For several years, Chinese officials have refused to negotiate nuclear arms control limits with US officials. Beijing says it shouldn’t have to until and unless the United States reduces its nuclear weapons arsenal to match much lower Chinese levels. That sounds plausible but for three problems. First, China refuses to share how many nuclear weapons it has. Second, it is ramping up its nuclear weapons production as fast as it can and, third, it is doing this in violation of its Nuclear Nonproliferation Treaty (NPT) obligation to negotiate nuclear limits in good faith.
Given these three pratfalls, most experts believe getting China to the nuclear negotiating table is a fool’s errand. Perhaps. But Washington has one lever it’s not used that would certain draw Beijing’s attention — the possible redeployment of U.S. nuclear weapons to South Korea and Japan. Beijing is quite vocal in opposing any such redeployments.
As I note in the attached The Hill op-ed, “Call China’s Bluff on Nukes and Plutonium,” the United States has a clear, temporary nuclear advantage that could be made worse if South Korea and Japan asked for and got the United States to deploy the many hundreds of nuclear arms it once based on their countries’ soil. The United States currently has no such plans. Instead, the Biden Administration has brought both Seoul and Tokyo closer into America’s nuclear confidence and planning.
It’s unclear, however, how long this might work. In fact, both South Korean President Yoon Suk Yeol and Japan’s most popular former prime minister, Shinzo Abe, have suggested that Washington redeploy its nuclear arms on their soil. This has Beijing worried. China, however, is engaged in a crash plutonium production effort to ramp up China’s nuclear arsenal numbers.
As I explain in the piece, this recommends a simple deal. Washington will hold off redeployments as long as China freezes its crash plutonium production construction program. The best part of this proposal, of course, is in the details, which are covered in the piece itself.
August 23, 2023
Author: Henry Sokolski
Let’s call China’s bluff on nukes and plutonium
Late last week, the Biden administration announced it was working toward “a common vision of a world without nuclear weapons,” a commitment put on public display with senior U.S. officials being filmed in their offices unfolding origami paper “peace” cranes.
It’s uncertain what impact, if any, this vision has had. What is clear is that America’s fastest growing nuclear rival — China — is focused on something far more concrete.

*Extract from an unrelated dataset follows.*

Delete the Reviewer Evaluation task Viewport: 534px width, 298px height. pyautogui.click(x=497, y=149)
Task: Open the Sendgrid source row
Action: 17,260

It wants Washington to remove U.S. nuclear weapons from bases in NATO and pledge never to redeploy nuclear arms outside America’s borders.
Beijing is busy expanding its own nuclear arsenal with a renewed plutonium production effort. Nonetheless, it has repeatedly demanded Washington withdraw its forward-deployed nuclear weapons at Nuclear Nonproliferation Treaty (NPT) review sessions, the most recent of which concluded August 11. Chinese diplomats insist the NPT should prevent states from placing nuclear weapons on other nations’ soil. Beijing even protested Vladimir Putin’s redeployment of nuclear weapons to Belarus last March.